Il formaggio con i vermi sardo è apprezzato e richiesto dai consumatori, sottobanco si intende, visto che il
consumo è illegale. Il nome in lingua sarda casu marzu in italiano significa formaggio marcio.
Il casu marzu è un formaggio ovino (meno spesso vaccino) intaccato dalla mosca del formaggio (Piophila
casei) che deposita le proprie uova nella pasta. Le uova si schiudono entro trentasei-quarantotto ore dalla
deposizione e le larve raggiungono il loro sviluppo in circa otto giorni, mentre sono necessarie più di due
settimane perché le larve diventino pupe e poi insetti adulti. La durata del ciclo vitale dipende dalle
condizioni ambientali: una temperatura 20-22°C è ideale per lo sviluppo delle larve. Le mosche sono
detritivore e si nutrono di materia in decomposizione. Le larve si muovono con caratteristici movimenti
saltatori e penetrano nel formaggio per mezzo degli enzimi presenti nella saliva, provocando la digestione
della pasta caseosa, che diventa così cremosa e piccante.

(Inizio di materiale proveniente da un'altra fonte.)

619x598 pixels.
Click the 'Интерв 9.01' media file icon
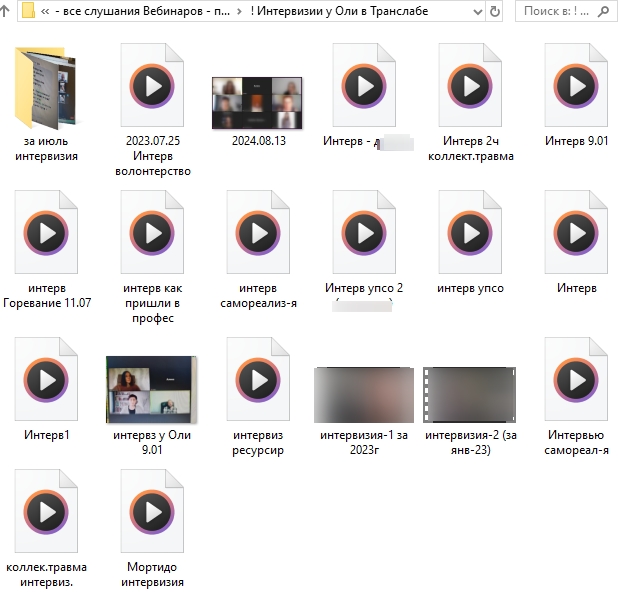[x=576, y=88]

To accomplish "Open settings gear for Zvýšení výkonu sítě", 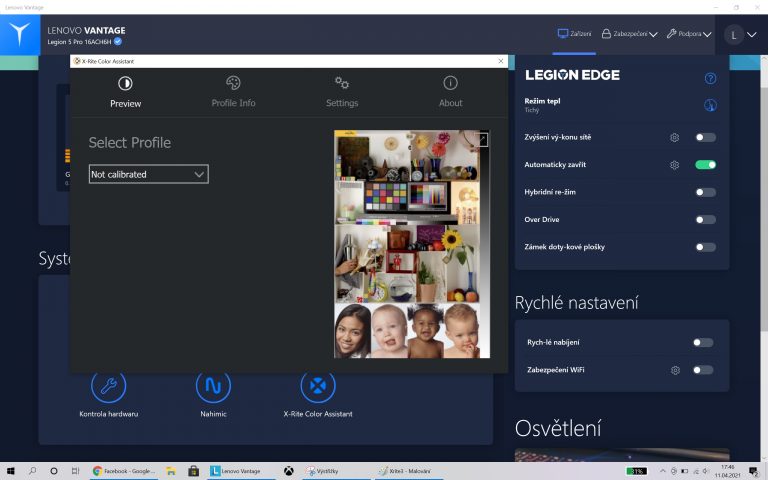I will coord(675,137).
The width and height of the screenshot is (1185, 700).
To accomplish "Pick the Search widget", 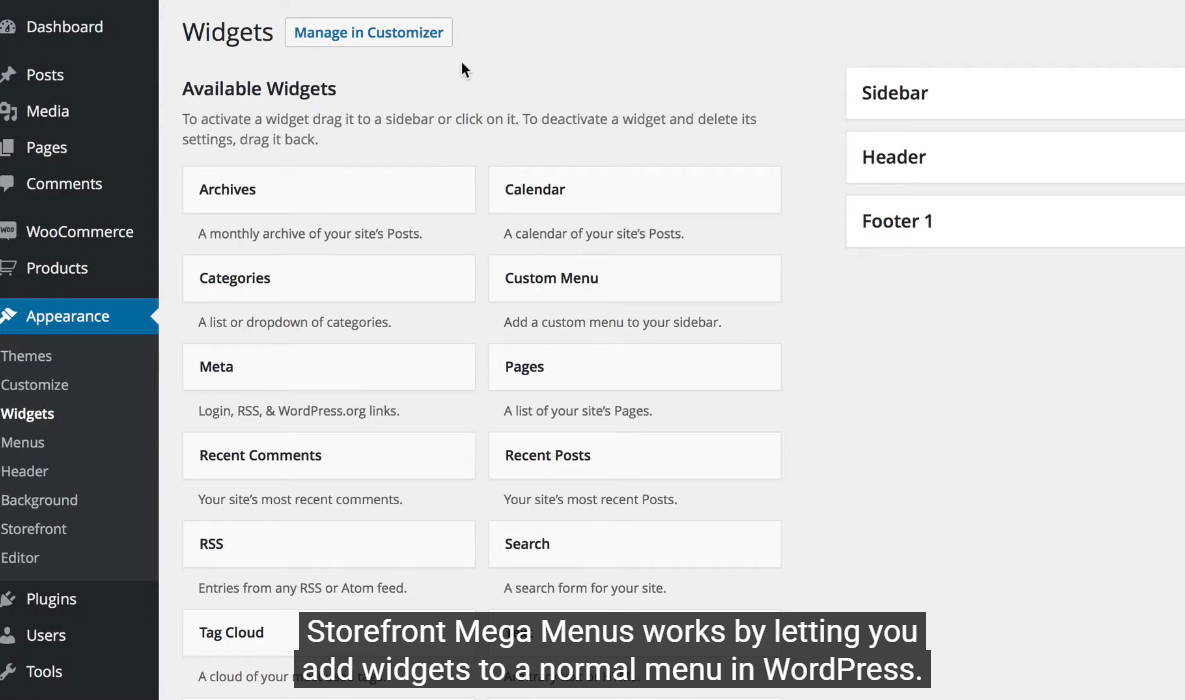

È la presenza di queste larvette nel formaggio a suscitare interesse, meraviglia o anche disgusto in chi si
avvicina per la prima volta a questo formaggio.
Il momento giusto per gustare il “formaggio con i vermi” è quando le larve sono piccole e attive e il
formaggio emana sentori di formaggio stravecchio misto ad un bouquet di spezie piccanti, profumi che
vengono confermati all’assaggio. Con il passare dei giorni il processo di proteolisi va avanti, le larvette
diventano pupe e a quel punto il cacio emana odore di ammoniaca ed è semiliquido: non più commestibile,
va gettato via.
La degustazione quindi, almeno per le prime volte, va effettuata in compagnia di un esperto, che conosce il
grado di giusta maturazione del prodotto a naso e a vista.
Un buon casu marzu può arrivare a costare anche quaranta euro al kg, chiaramente comprato direttamente
nello spaccio di un pastore casaro di fiducia.
Si può dire in conclusione che il casu fràzigu, altro nome sardo del formaggio con i vermi, sia il formaggio
sardo più noto al mondo, sebbene la vendita sia ufficialmente vietata, pur essendo anche uno dei Prodotti
Agroalimentari Tradizionali sardi riconosciuti dal MIPAAF.